● EXERCISE AIM: Leave out the pictures, then return the records word for word.

■ ■ ■ ■ ■

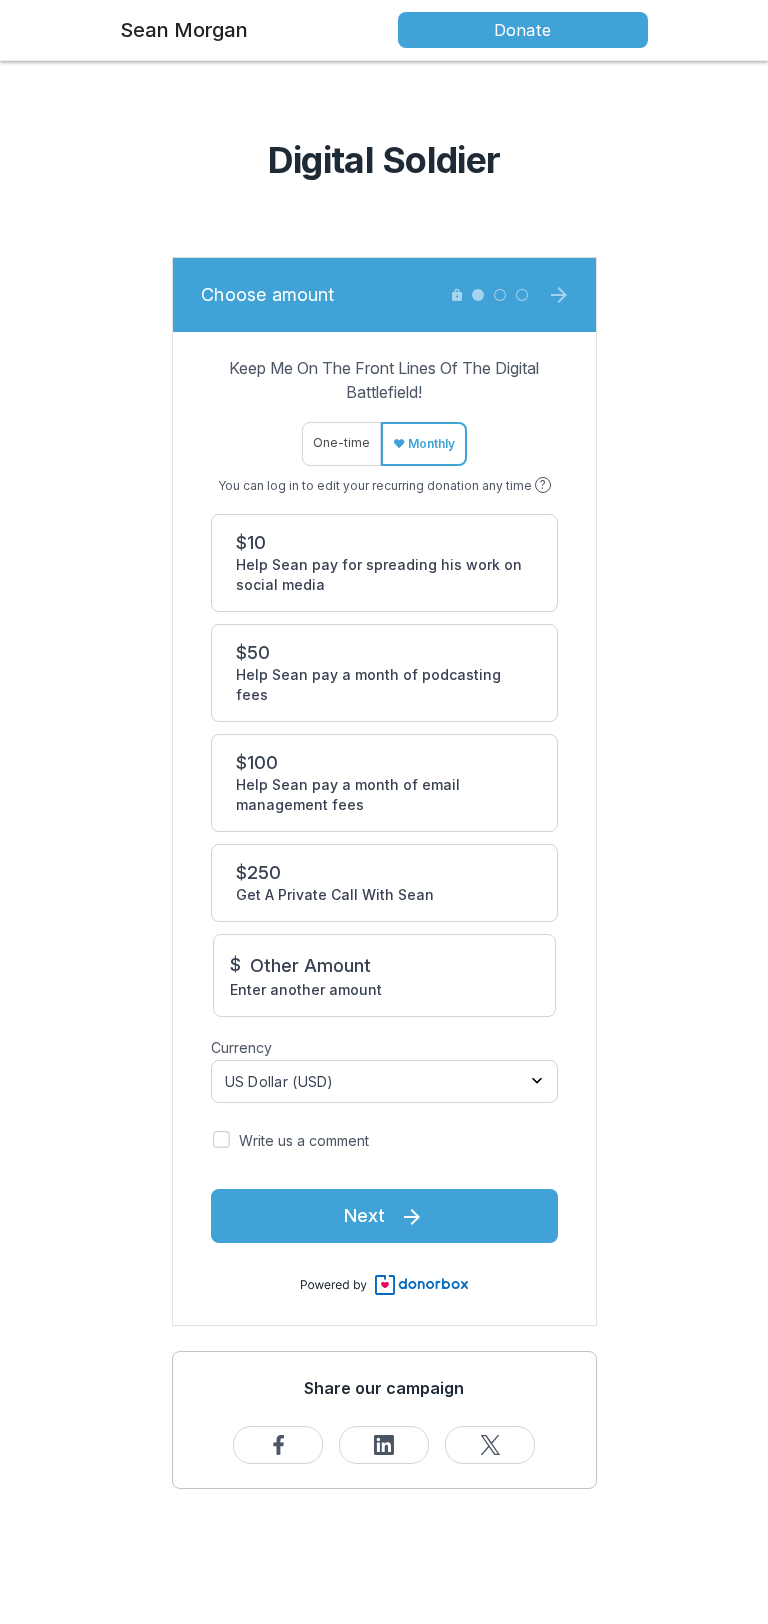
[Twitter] (490, 1445)
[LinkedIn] (384, 1445)
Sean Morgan (184, 30)
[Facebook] (278, 1445)
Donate (522, 30)
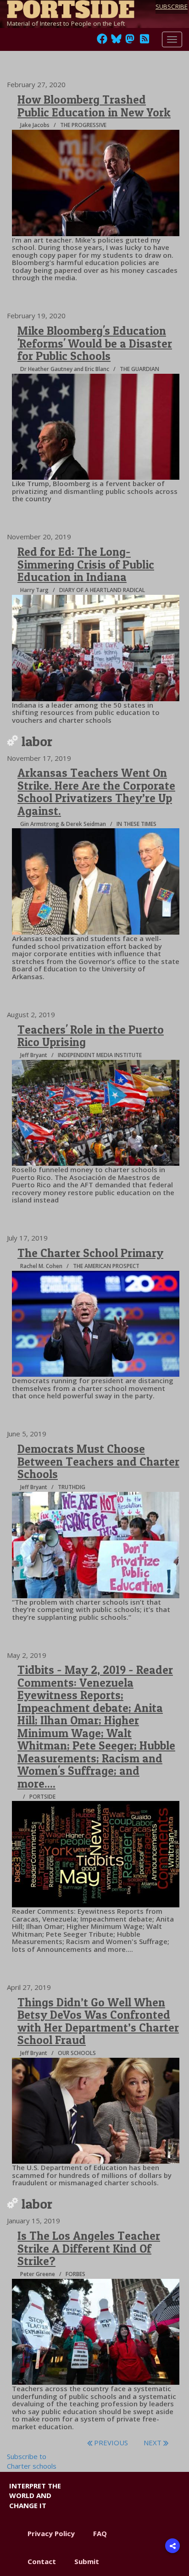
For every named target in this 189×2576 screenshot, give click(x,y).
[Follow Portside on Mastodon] (129, 41)
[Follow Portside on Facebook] (102, 41)
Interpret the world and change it (35, 2495)
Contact (42, 2561)
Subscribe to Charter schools (31, 2461)
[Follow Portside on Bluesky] (117, 41)
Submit (86, 2561)
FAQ (100, 2533)
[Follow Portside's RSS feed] (144, 41)
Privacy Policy (51, 2533)
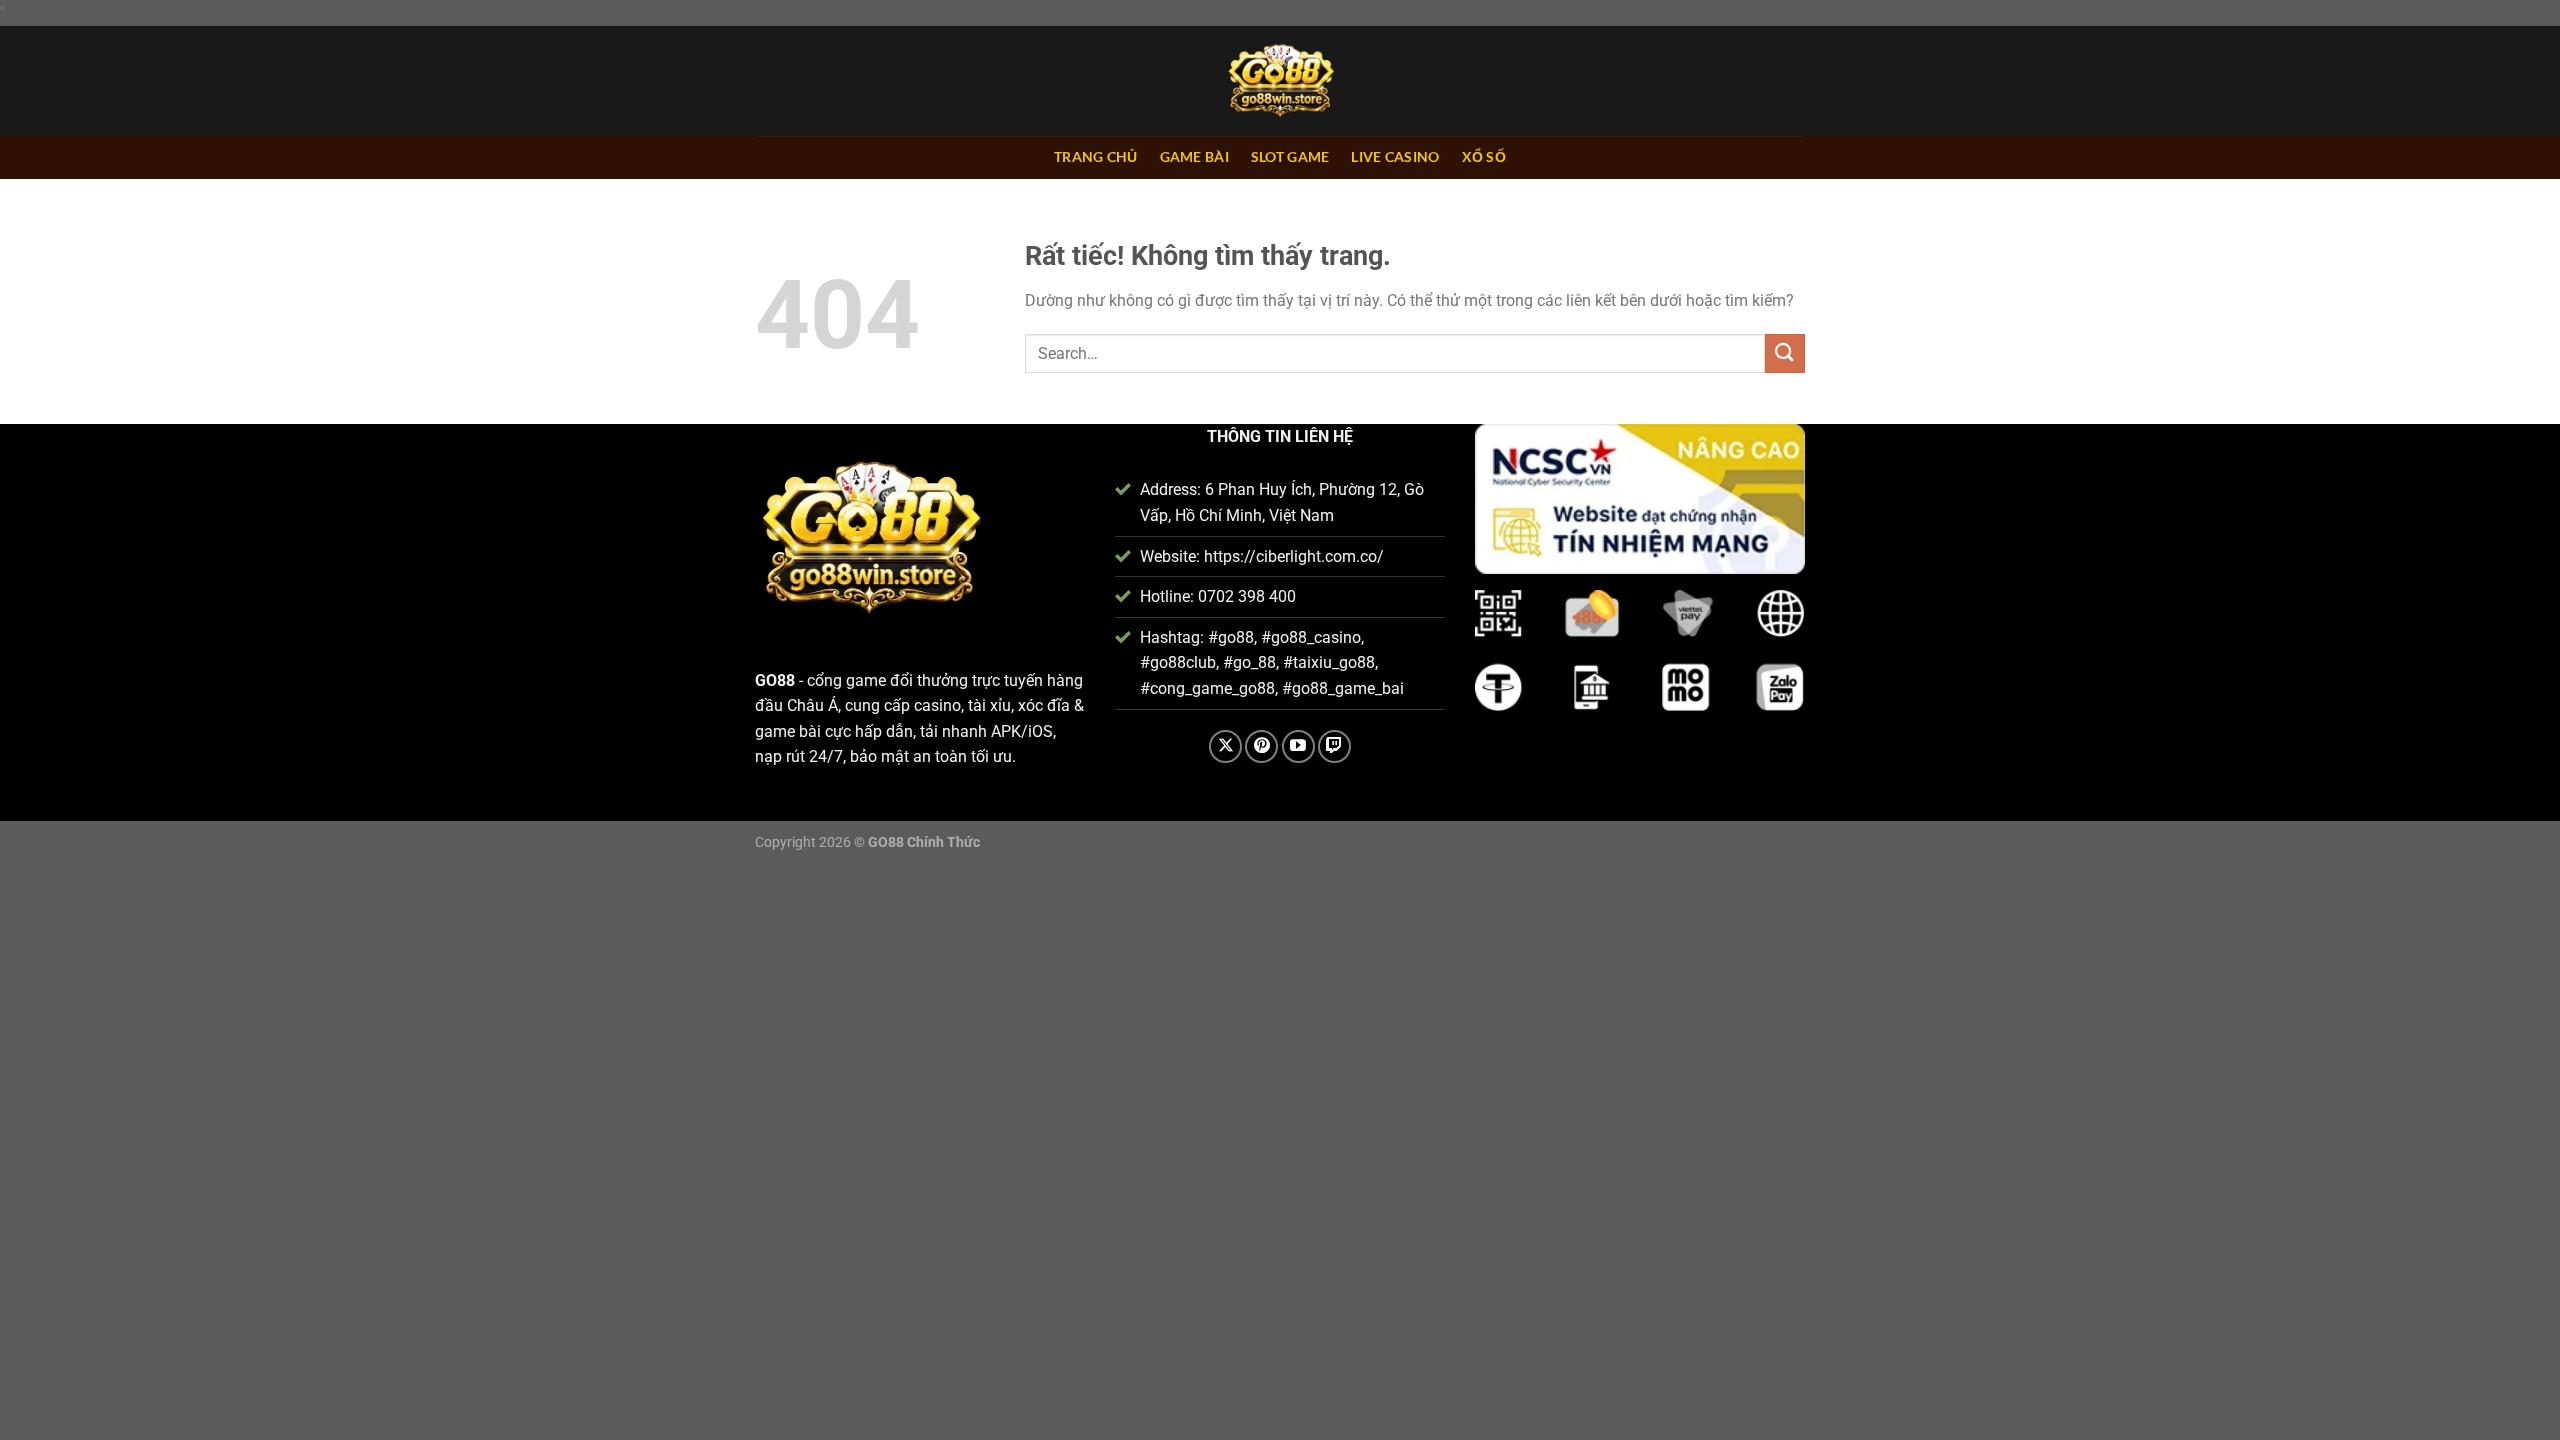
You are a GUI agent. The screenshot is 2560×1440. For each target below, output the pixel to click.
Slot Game (1290, 156)
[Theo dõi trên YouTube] (1298, 746)
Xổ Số (1484, 156)
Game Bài (1194, 156)
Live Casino (1395, 156)
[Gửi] (1785, 353)
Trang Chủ (1096, 156)
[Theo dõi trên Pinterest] (1261, 746)
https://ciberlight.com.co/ (1294, 556)
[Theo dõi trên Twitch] (1334, 746)
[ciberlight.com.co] (1280, 81)
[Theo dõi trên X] (1225, 746)
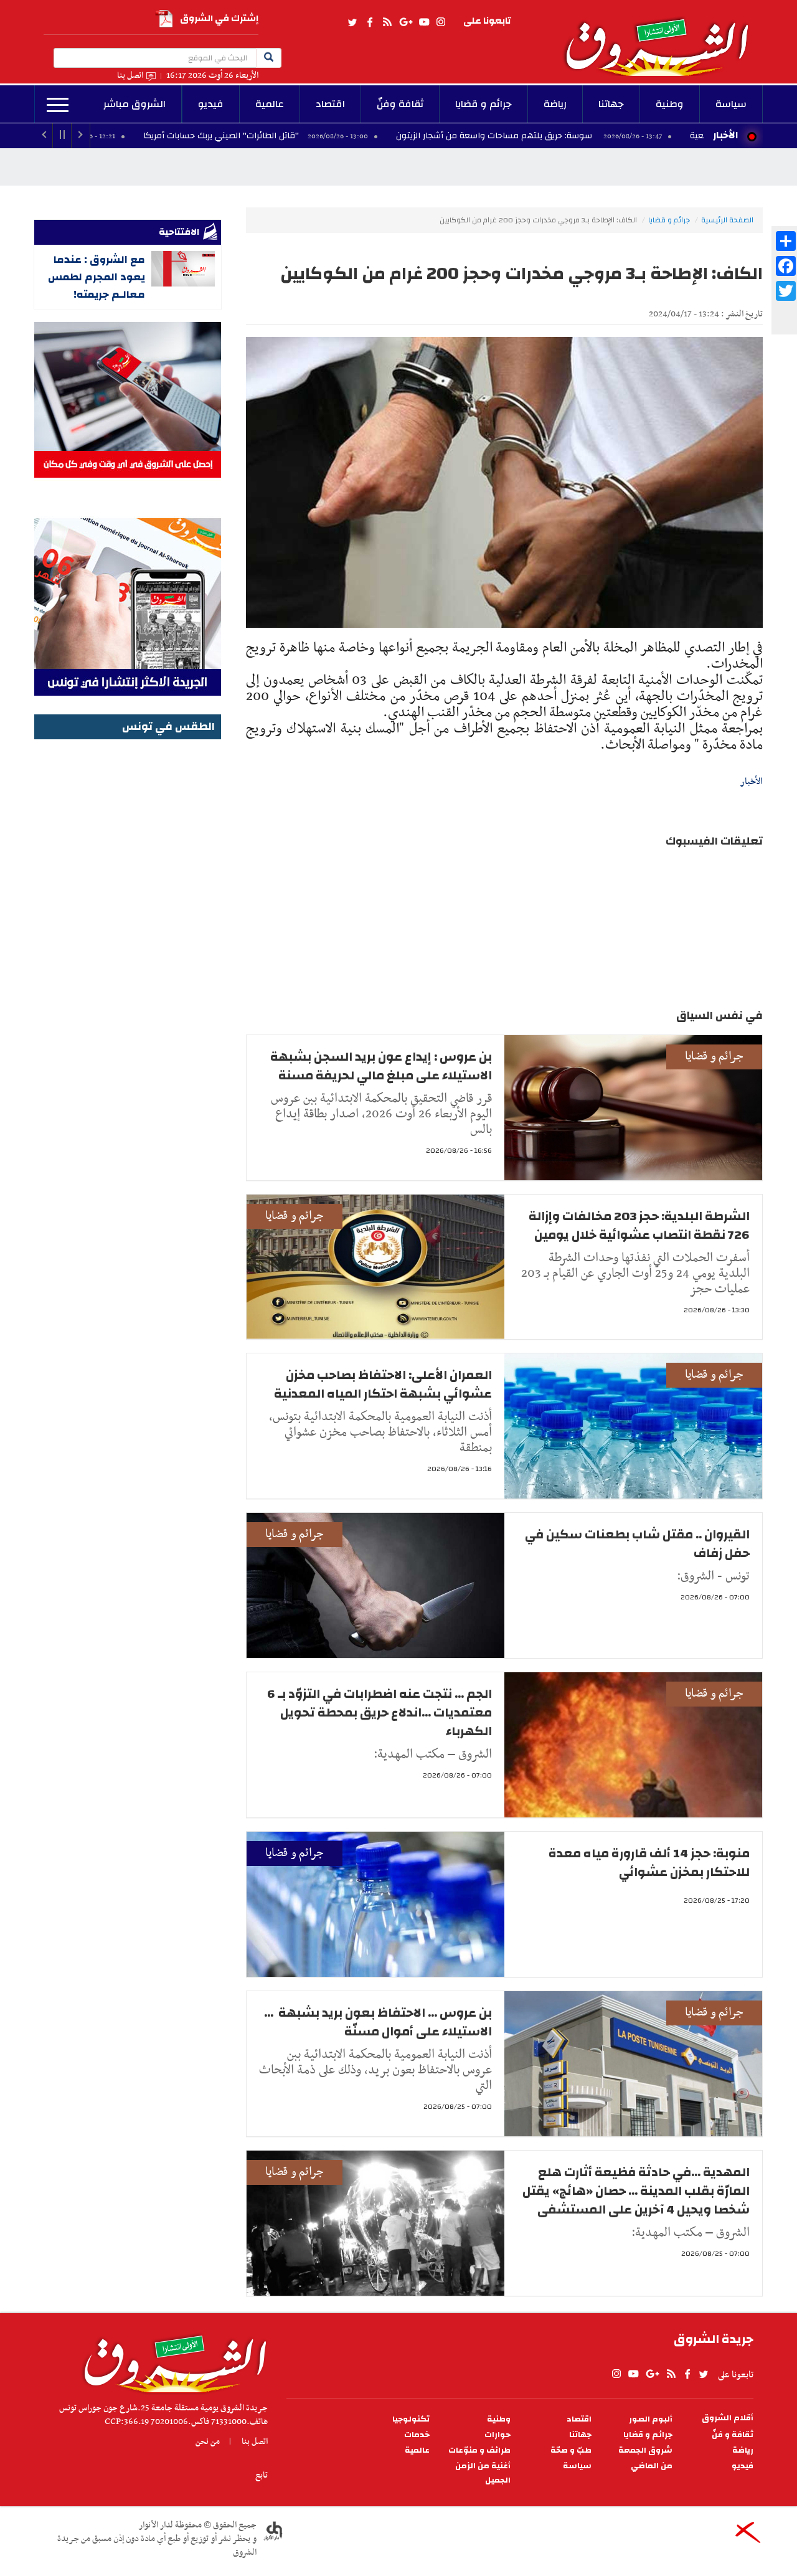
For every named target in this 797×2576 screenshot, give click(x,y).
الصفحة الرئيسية (727, 220)
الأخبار (725, 135)
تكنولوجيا (411, 2419)
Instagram (440, 22)
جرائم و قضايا (483, 104)
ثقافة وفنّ (400, 104)
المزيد (57, 105)
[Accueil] (171, 2360)
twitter (353, 22)
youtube (424, 22)
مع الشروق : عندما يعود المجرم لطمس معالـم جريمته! (96, 277)
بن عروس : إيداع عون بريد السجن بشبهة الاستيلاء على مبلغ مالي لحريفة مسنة (381, 1066)
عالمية (269, 104)
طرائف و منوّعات (479, 2450)
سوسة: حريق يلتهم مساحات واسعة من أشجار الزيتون (603, 136)
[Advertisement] (127, 930)
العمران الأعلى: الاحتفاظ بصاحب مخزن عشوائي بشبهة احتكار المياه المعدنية (383, 1384)
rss (386, 22)
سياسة (731, 104)
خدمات (417, 2435)
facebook (369, 22)
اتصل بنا (130, 75)
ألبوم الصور (650, 2419)
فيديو (211, 104)
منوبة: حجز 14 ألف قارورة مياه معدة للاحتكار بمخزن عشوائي (649, 1862)
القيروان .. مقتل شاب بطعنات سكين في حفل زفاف (637, 1544)
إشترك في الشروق (219, 18)
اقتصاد (330, 104)
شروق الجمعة (645, 2450)
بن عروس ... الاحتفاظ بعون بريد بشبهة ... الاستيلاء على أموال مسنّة (378, 2022)
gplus (405, 22)
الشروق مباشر (134, 104)
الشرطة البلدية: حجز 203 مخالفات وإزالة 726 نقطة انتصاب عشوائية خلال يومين (639, 1225)
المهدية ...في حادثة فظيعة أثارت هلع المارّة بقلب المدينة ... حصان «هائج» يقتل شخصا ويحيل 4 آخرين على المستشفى (636, 2191)
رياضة (555, 104)
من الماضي (651, 2466)
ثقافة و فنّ (732, 2435)
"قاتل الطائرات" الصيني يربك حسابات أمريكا (329, 136)
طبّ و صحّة (571, 2450)
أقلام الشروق (727, 2418)
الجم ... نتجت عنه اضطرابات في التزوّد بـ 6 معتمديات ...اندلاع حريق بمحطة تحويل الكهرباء (379, 1712)
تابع (261, 2475)
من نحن (208, 2441)
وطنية (670, 104)
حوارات (497, 2435)
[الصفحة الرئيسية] (662, 38)
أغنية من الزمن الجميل (483, 2473)
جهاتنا (611, 104)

■ ■ ■ ■ ■

● OUTPUT OF THE TASK:
[Twitter] (490, 1445)
[LinkedIn] (384, 1445)
Sean Morgan (184, 30)
[Facebook] (278, 1445)
Donate (522, 30)
For every named target in this 189×2576 screenshot, give click(x,y).
[Follow Portside on Mastodon] (129, 41)
[Follow Portside on Facebook] (102, 41)
Interpret the world and change it (35, 2495)
Contact (42, 2561)
Subscribe to Charter schools (31, 2461)
[Follow Portside on Bluesky] (117, 41)
Submit (86, 2561)
FAQ (100, 2533)
[Follow Portside's RSS feed] (144, 41)
Privacy Policy (51, 2533)
You are a GUI agent. The screenshot is 2560×1440. For each target below, output the pixel to click.
Slot Game (1290, 156)
[Theo dõi trên YouTube] (1298, 746)
Xổ Số (1484, 156)
Game Bài (1194, 156)
Live Casino (1395, 156)
[Gửi] (1785, 353)
Trang Chủ (1096, 156)
[Theo dõi trên Pinterest] (1261, 746)
https://ciberlight.com.co/ (1294, 556)
[Theo dõi trên Twitch] (1334, 746)
[ciberlight.com.co] (1280, 81)
[Theo dõi trên X] (1225, 746)
For every named target in this 797×2576 screenshot, give click(x,y).
الصفحة الرئيسية (727, 220)
الأخبار (725, 135)
تكنولوجيا (411, 2419)
Instagram (440, 22)
جرائم و قضايا (483, 104)
ثقافة وفنّ (400, 104)
المزيد (57, 105)
[Accueil] (171, 2360)
twitter (353, 22)
youtube (424, 22)
مع الشروق : عندما يعود المجرم لطمس معالـم جريمته! (96, 277)
بن عروس : إيداع عون بريد السجن بشبهة الاستيلاء على مبلغ مالي لحريفة مسنة (381, 1066)
عالمية (269, 104)
طرائف و منوّعات (479, 2450)
سوسة: حريق يلتهم مساحات واسعة من أشجار الزيتون (603, 136)
[Advertisement] (127, 930)
العمران الأعلى: الاحتفاظ بصاحب مخزن عشوائي بشبهة احتكار المياه المعدنية (383, 1384)
rss (386, 22)
سياسة (731, 104)
خدمات (417, 2435)
facebook (369, 22)
اتصل بنا (130, 75)
ألبوم الصور (650, 2419)
فيديو (211, 104)
منوبة: حجز 14 ألف قارورة مياه معدة للاحتكار بمخزن عشوائي (649, 1862)
القيروان .. مقتل شاب بطعنات سكين في حفل زفاف (637, 1544)
إشترك في الشروق (219, 18)
اقتصاد (330, 104)
شروق الجمعة (645, 2450)
بن عروس ... الاحتفاظ بعون بريد بشبهة ... الاستيلاء على أموال مسنّة (378, 2022)
gplus (405, 22)
الشروق مباشر (134, 104)
الشرطة البلدية: حجز 203 مخالفات وإزالة 726 نقطة انتصاب عشوائية خلال يومين (639, 1225)
المهدية ...في حادثة فظيعة أثارت هلع المارّة بقلب المدينة ... حصان «هائج» يقتل شخصا ويحيل 4 آخرين على المستشفى (636, 2191)
رياضة (555, 104)
من الماضي (651, 2466)
ثقافة و فنّ (732, 2435)
"قاتل الطائرات" الصيني يربك حسابات أمريكا (329, 136)
طبّ و صحّة (571, 2450)
أقلام الشروق (727, 2418)
الجم ... نتجت عنه اضطرابات في التزوّد بـ 6 معتمديات ...اندلاع حريق بمحطة تحويل الكهرباء (379, 1712)
تابع (261, 2475)
من نحن (208, 2441)
وطنية (670, 104)
حوارات (497, 2435)
[الصفحة الرئيسية] (662, 38)
أغنية من الزمن الجميل (483, 2473)
جهاتنا (611, 104)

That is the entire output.